Nellie gets a chance when she is assigned to report mice who disappear overnight into holes that open up on their floor all over New York City. Reed makes up a, as Nellie calls it, "so-called monster" that lives under Manhattan Monster and takes mice away during the night to add more excitement to the otherwise unimportant story, intending to sell more papers. The night monster creates fears among the readers, as could be expected. Fievel begins having nightmares that cause him to lose sleep because of his fear of the monster; the film opens up with Fievel having a dream about being chased by what he thinks the monster looks like. When, through Tanya, he is assigned the job of following Nellie and drawing up interperatations of what the monster looks like based on witness testimony, this makes his insomnia all the worse. A particularly suspicious miniature French poodle named Madame Mousey, who has started living among the mice about this time, appears at every crime scene, claiming to be a fortune teller. The heroes finally decide to investigate her by means of the "dog council" that meets at Central Park. They also search down one of the holes, which leads directly to a group of cats known as the infamous Outlaw Cats hiding in the sewers. Also, all the mice that had disappeared are being held in wood cages there, to be sold off to other cats and eaten.

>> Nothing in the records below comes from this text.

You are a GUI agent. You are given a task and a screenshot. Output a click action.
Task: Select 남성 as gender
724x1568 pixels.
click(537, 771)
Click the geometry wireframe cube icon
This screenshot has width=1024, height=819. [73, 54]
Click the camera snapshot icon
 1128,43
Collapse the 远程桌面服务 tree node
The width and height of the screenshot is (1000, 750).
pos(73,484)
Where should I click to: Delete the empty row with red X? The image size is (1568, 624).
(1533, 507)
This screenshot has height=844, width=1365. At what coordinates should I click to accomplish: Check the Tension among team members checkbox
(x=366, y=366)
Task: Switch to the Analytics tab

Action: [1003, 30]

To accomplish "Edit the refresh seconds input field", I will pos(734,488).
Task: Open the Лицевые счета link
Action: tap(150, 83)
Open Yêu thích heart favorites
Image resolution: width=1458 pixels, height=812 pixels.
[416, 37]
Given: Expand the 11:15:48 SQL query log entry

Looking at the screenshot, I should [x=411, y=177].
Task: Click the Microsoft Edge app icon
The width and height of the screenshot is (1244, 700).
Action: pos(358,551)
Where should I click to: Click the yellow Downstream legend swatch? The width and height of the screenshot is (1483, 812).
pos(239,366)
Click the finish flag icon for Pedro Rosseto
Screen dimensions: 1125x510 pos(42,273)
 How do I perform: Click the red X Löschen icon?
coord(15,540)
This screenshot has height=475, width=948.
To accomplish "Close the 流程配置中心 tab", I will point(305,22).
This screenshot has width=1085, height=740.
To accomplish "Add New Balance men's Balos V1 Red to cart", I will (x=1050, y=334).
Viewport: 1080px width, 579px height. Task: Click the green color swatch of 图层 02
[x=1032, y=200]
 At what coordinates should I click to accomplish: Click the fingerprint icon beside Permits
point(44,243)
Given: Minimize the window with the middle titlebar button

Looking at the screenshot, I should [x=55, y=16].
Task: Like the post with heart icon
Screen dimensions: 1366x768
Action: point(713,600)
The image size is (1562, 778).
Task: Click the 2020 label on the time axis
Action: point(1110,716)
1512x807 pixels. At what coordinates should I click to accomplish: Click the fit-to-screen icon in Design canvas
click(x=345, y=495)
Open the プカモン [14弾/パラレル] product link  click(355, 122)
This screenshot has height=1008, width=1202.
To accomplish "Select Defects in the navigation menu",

The night monster itself, a mechanic device with ghastly flashing pictures and a circular saw, is revealed in full when it attacks the mice newspaper office and printing press to prevent them from printing the truth, which they had just discovered. A great chase scene takes place throughout both the mouse and the human newspaper offices. Reed reveals that he was in love with Nellie all along, leaving Tanya intensely disheartned. When all the cats seem to be under control, the "dog council" appears just as they're regaining consciousness and chase them all away, taking Madame Mousey with them. The last scene takes place at the beach, where the audience is told that the "dog council" had chosen for the French poodle (who was the mastermind behind the night monster all along) a punishment worse than prison: returning her to her owner, Mrs. Abernathy. Mama Mousekewitz, Fievel's mother, surmises saying that now that the mystery has been cleared up, Fievel may finally go to sleep, only to turn around and find him already asleep on the beach towel.

Voice Talents

Songs

Animation style

DTV animation comparison

The comparison with the characters shown from the distance between the third and fourth films

In comparison with the two theatrical features in the American Tail series, both direct-to-video releases falter in animation quality, as typical for direct-to-video cartoons. On top of that, Fievel's fur color was desaturated even though the rest of the Mousekewitz family have kept their original fur color. Which direct-to-video film has the better animation seems to be a matter of opinion, but this film did do a better job of the shots where the characters are tiny.

Trivia

  • This is the second An American Tail media not to include Erica Yohn as the voice of Mama Mousekewitz. The first was Fievel's American Tails.
  • This is the only An American Tail film not to have Tony Toponi romantically involved with anyone else.
  • This marks the last role for Nehemiah Persoff for voicing Papa Mousekewitz in a film before retiring from acting to become a full-time painter.
  • It is the last role for Dom DeLuise as the voice of Tiger before his death in 2009.